Back in May, 385 children were told they didn’t have a place for August while others were informed they could not return to the nursery they were attending and must now go elsewhere.

More families have accepted place as the process has gone on but there was criticism that priority was not given to youngsters attending a nursery where there was an elder sibling at the attached school.

Cllr Law said: “It’s a broken concept that needs to be reviewed. Since the start of the year, I have been saying that this is not going to work and I tried to do something but unfortunately the meeting was cancelled. Some of the original folk that were not happy, they've been able to accommodate but it hasn’t worked for everyone."

Due to COVID-19, councils are no longer obliged to offer 1,140 hours of free childcare provision to three- and four-year-olds, and eligible two-year-olds, from August.
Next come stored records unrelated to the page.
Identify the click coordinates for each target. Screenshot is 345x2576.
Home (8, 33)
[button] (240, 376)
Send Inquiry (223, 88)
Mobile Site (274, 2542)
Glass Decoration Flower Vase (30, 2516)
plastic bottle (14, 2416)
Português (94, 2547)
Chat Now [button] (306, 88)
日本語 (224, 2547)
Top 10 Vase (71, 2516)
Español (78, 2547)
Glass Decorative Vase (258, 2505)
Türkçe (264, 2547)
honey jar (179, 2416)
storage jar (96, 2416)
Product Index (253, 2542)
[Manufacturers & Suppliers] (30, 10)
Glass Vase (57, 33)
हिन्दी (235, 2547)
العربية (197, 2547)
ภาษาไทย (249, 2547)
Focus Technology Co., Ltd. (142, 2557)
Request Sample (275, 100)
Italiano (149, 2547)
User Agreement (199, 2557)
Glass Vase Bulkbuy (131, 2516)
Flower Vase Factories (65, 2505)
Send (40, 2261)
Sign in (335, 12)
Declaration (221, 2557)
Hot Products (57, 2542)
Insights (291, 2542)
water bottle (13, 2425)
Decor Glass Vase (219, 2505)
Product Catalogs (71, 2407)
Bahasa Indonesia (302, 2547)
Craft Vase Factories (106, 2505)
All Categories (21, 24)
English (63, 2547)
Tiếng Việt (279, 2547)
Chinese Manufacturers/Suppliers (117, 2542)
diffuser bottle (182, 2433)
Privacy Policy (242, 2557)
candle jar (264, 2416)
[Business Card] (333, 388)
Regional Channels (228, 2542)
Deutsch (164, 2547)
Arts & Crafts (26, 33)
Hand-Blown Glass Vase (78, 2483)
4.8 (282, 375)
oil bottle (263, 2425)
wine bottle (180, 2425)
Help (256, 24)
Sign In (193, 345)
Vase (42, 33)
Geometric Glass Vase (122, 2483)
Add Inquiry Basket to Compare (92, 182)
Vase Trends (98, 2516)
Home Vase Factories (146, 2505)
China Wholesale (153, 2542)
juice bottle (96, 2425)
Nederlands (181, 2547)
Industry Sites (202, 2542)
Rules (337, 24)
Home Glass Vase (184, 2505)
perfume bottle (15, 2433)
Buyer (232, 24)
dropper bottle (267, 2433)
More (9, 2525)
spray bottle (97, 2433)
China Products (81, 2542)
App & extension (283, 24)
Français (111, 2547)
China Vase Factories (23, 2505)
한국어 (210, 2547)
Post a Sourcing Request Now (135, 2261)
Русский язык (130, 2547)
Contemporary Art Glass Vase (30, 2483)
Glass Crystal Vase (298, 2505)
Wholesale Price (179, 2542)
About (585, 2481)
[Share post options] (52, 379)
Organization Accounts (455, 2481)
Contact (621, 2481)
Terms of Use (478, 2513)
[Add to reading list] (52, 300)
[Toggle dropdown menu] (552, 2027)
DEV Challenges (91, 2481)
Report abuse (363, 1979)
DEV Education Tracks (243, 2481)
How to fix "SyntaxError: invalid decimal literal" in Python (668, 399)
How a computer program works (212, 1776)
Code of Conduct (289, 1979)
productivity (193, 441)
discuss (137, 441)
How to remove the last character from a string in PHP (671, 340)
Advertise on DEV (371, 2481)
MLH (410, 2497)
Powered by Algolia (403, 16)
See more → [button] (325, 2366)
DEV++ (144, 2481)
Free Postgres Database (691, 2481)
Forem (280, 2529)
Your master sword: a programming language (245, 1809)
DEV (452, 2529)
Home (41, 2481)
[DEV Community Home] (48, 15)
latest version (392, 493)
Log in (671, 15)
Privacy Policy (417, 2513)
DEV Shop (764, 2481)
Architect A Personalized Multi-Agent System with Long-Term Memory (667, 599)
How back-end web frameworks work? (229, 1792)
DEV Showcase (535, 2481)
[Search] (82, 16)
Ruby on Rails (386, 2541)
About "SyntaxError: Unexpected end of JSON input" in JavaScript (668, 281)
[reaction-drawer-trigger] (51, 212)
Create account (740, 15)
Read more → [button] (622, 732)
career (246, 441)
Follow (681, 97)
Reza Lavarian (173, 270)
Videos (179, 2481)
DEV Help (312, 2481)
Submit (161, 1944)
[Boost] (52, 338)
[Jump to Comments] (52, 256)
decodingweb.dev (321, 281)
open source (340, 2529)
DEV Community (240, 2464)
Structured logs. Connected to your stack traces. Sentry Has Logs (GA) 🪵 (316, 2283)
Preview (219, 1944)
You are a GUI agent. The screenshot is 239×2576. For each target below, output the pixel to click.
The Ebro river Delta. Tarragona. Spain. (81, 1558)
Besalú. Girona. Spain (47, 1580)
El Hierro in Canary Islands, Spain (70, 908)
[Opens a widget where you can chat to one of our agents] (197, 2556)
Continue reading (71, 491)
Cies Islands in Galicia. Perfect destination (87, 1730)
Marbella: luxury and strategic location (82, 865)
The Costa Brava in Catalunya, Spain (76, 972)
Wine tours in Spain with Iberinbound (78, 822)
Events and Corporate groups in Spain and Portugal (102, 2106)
However, the council has already allocated the nursery places for the new system and will offer a mix of 600 and 1,140 hours during the changeover.

The committee was told that 14 nurseries will provide 600 hours from August and Cllr Law said there should be an increase in the number of places at these premises.

Education chiefs have repeatedly stressed that the high number on the waiting list did not reflect dissatisfaction with the process.

Shelagh McLean, head of education and children’s services, said the position will change over the summer, with all applicants kept up-to-date of their situation.